==== Source data

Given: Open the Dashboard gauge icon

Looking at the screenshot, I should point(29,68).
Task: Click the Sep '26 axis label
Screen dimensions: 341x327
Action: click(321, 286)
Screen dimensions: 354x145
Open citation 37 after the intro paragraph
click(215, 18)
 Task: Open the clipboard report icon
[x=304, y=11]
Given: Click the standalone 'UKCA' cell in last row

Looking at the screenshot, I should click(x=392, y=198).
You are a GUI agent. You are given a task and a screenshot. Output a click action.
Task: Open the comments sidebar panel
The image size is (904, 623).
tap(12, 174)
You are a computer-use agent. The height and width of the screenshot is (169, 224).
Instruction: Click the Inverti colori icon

========

Nothing in the data may be left out. Copy all of it exactly.

● **Answer**:
Given: Open the Dashboard gauge icon

Looking at the screenshot, I should point(29,68).
Task: Click the Sep '26 axis label
Screen dimensions: 341x327
Action: click(321, 286)
Screen dimensions: 354x145
Open citation 37 after the intro paragraph
click(215, 18)
 Task: Open the clipboard report icon
[x=304, y=11]
Given: Click the standalone 'UKCA' cell in last row

Looking at the screenshot, I should click(x=392, y=198).
You are a GUI agent. You are given a task and a screenshot. Output a click action.
Task: Open the comments sidebar panel
The image size is (904, 623).
tap(12, 174)
You are a computer-use agent. The height and width of the screenshot is (169, 224).
Instruction: Click the Inverti colori icon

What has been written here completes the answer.